Уж как недолго был я знаком с Кэти – точнее, как исторически недавно это началось для меня, я-то ведь не эльф, и даже не учусь, уж человеком родился, хоббитом и помру, и краткость этого времени измеряется для меня сожалением о том, что его можно и следовало бы потратить не так, как я это сделал, и невозможностью, или, оптимистично скажем, затрудненностью сделать это сейчас снова, хотя бы так же, как тогда... – так вот, при всем этом, на Скале мне посчастливилось побывать.
Это было лето 1995 года. Милая моя Оленька, которую я любил сильнее всех на свете, и с которой мы тогда только недавно поженились, уехала на Украину – она уж и не хотела, но не могла отменить этой поездки. Больше месяца я болтался один, дурной, счастливый, со мной творились всякие вещи, и окружающим это вроде будто бы нравилось. Наверно, поэтому-то я и удостоился – по-другому я это и не называю – попасть в число едущих с Кэти на Скалу.

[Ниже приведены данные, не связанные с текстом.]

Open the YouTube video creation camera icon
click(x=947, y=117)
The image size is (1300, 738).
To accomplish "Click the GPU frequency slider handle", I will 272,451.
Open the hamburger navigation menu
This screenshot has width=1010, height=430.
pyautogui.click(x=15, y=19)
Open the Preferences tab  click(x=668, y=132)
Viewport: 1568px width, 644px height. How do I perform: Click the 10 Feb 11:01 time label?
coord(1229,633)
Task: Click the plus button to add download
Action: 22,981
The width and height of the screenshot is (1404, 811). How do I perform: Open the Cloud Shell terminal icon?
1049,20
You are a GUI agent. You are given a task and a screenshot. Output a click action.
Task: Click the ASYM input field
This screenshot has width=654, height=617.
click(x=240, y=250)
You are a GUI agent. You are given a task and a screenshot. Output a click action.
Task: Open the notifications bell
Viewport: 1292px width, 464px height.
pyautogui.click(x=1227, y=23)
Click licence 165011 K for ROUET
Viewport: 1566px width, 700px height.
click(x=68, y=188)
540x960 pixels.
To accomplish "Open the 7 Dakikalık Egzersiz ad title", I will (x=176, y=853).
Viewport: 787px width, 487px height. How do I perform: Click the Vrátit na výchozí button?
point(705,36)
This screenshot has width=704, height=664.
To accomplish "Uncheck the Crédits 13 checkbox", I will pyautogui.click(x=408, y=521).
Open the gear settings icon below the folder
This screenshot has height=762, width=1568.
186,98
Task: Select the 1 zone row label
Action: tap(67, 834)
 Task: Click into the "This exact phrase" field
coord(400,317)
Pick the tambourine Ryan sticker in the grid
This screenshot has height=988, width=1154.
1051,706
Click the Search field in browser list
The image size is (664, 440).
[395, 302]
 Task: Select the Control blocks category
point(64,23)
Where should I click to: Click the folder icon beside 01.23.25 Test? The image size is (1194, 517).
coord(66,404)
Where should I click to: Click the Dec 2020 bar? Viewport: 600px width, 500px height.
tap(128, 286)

Понятно, что про Скалу я в те поры уже кое-что знал, из песен (из этой, главным образом) и рассказов Кэти. Но ощущение у меня было именно такое: что меня берут на Скалу, потому что, во-первых, я могу туда отправиться, а во-вторых, потому что мне это нужно, и настало такое время. Путешествие это не было для меня первым в числе тех, которые я называл шаманскими, и не было последним; но было.
С нами были, естественно, Кэти и Васька, а также Бункир, Рутман и их подруга, девушка с реальным, но трудновспоминающимся именем. Днями мы добывали провизию – Бункир и Васька ловили в ручье руками какую-то мелкую рыбешку, доказывая на деле, что Горлум тоже был хоббитом, а по моей части были грибы, и я честно справлялся со своей задачей.
У меня стояла также другая задача – я крепко заморочился найти себе духа-помощника, по примеру Кэти, которая нашла сразу аж трех. Углями из костра я расписал камень неподалеку от нашей стоянки, покрыв его разными знаками, среди которых были и символы нашего Племени, и "Птицы Си", и знаки, отражавшие мое нынешнее состояние, а потом лег на пенку и стал смотреть в небо. Бункир и Рутман пристроились неподалеку и загорали, Кэти с Васькой затихли в лагерной ложбинке. Когда же я перешел от лежания к сидению, из-под Скалы, от озера, на восходящем потоке поднялась огромная птица. Так я понял, что по крайней мере один дух ко мне не безразличен, и с того дня мир стал для меня еще чуть менее чужим.
Еще я написал там песенку, про ворона.
Да, но о Скале-то! Прогуливаясь по ней и ее окрестностям – а окрестности, о которых не рассказывает Кэти, весьма замечательны; неподалеку в гранит вбиты опоры линии передач, и под одной опорой я нашел камень, мимо которого совершенно нельзя было пройти, разделся там догола и танцевал, долго, пока не отпустило, а потом продолжил сбор грибов, но обнаружил где-то в болоте, что потерял хайратник – вернулся и нашел его на том же камне, где оставил, и это как-то еще плотнее поставило меня на место – мы с Кэти узнали, что на этом месте некогда – я не могу знать, когда, наверно, до Ледника – озеро сообщалось с Ладожским Морем, и на Скале у эльфов – уже моих, земных, а не Кэтиных – был городок, небольшой, но с пристанью и верфями. Остатки строений и жилищ еще отчетливо ощущаются наверху, на скале, и в нескольких местах в лесу, на верховом болоте, где я собирал здоровенные черноголовики. Но Кэти не любит ходить в те места.
И на языке этих эльфов это место называется не Эльваара – по-другому.